Dalle verdi vette delle Dolomiti alle fascinose rovine archeologiche di Agrigento, dalle grandi spiagge della riviera romagnola alle terrazze fiorite di Amalfi, dalle suggestioni Liberty del lago Maggiore ai paesaggi bucolici dell'Abruzzo, senza dimenticare stazioni termali, città d’arte di antichissima fondazione e borghi pittoreschi con scorci da cartolina: è un viaggio tra le bellezze del nostro Paese quello che propone la mostra «Visitate l’Italia! Promozione e pubblicità turistica 1900-1950», per la curatela di Dario Cimorelli e Giovanni C.F. Villa, allestita fino al 25 agosto a Palazzo Madama – Museo civico d’arte antica di Torino, nella Sala del Senato.

Voci di dati archiviate »

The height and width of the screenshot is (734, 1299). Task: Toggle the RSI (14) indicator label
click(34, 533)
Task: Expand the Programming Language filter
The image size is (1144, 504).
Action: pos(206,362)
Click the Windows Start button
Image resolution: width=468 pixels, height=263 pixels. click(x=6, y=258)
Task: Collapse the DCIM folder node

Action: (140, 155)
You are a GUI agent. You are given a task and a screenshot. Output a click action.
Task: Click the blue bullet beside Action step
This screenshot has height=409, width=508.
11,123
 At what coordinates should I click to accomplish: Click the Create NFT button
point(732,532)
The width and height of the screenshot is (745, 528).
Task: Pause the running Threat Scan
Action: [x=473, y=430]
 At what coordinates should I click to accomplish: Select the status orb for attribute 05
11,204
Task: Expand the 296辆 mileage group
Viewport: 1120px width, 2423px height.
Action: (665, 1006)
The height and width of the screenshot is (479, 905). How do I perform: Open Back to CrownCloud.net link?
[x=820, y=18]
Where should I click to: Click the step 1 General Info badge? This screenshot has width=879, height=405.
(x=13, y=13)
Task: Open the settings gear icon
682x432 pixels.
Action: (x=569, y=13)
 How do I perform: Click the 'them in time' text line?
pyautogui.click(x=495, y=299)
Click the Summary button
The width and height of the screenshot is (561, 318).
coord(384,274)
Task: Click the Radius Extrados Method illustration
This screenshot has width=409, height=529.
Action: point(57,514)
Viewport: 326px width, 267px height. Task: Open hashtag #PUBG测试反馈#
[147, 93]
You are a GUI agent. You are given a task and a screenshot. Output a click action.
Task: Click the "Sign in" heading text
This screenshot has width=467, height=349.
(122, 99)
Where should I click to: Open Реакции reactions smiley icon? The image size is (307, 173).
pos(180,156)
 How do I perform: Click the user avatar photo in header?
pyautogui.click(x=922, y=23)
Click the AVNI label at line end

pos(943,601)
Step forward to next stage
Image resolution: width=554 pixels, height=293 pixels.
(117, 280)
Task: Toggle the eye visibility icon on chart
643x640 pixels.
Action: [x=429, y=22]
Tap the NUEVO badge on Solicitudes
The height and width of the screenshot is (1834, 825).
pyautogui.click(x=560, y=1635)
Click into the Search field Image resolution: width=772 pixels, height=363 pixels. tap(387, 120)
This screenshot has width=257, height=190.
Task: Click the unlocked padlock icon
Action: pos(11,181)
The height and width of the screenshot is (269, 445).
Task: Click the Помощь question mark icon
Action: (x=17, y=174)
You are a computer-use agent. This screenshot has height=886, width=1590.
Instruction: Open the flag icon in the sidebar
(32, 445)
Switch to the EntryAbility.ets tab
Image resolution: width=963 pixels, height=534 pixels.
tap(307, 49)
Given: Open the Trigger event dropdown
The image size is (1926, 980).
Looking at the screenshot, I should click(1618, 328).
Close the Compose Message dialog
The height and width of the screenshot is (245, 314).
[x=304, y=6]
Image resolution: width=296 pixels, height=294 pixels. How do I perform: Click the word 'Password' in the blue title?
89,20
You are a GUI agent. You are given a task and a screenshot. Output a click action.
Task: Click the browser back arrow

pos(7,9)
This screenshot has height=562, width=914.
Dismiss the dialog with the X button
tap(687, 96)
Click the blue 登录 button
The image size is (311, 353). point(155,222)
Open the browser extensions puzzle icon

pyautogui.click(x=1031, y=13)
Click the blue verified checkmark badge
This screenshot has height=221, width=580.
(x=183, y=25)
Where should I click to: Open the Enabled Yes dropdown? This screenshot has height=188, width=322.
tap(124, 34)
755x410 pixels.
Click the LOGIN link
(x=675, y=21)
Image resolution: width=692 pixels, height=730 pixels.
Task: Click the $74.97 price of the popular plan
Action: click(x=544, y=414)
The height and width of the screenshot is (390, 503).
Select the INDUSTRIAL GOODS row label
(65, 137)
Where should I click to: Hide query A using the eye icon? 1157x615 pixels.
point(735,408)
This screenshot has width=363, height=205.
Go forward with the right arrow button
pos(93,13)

Istruzioni di lavoro »
**1.** Rispondi alle seguenti domande sul testo relativo alla mostra.
(a) A quale città sono associate le rovine archeologiche citate?
(b) Chi firma la curatela della mostra?
(c) In quale sala di Palazzo Madama è allestita la mostra?
**2.** Trascrivi il passo del testo sulla mostra da "Dalle verdi vette" a "Sala del Senato.", sostituendo "Palazzo Madama" con "Palazzo Reale".

Soluzioni »
**1.**
(a) Agrigento.
(b) Dario Cimorelli e Giovanni C.F. Villa.
(c) Nella Sala del Senato.

**2.**
Dalle verdi vette delle Dolomiti alle fascinose rovine archeologiche di Agrigento, dalle grandi spiagge della riviera romagnola alle terrazze fiorite di Amalfi, dalle suggestioni Liberty del lago Maggiore ai paesaggi bucolici dell'Abruzzo, senza dimenticare stazioni termali, città d’arte di antichissima fondazione e borghi pittoreschi con scorci da cartolina: è un viaggio tra le bellezze del nostro Paese quello che propone la mostra «Visitate l’Italia! Promozione e pubblicità turistica 1900-1950», per la curatela di Dario Cimorelli e Giovanni C.F. Villa, allestita fino al 25 agosto a Palazzo Reale – Museo civico d’arte antica di Torino, nella Sala del Senato.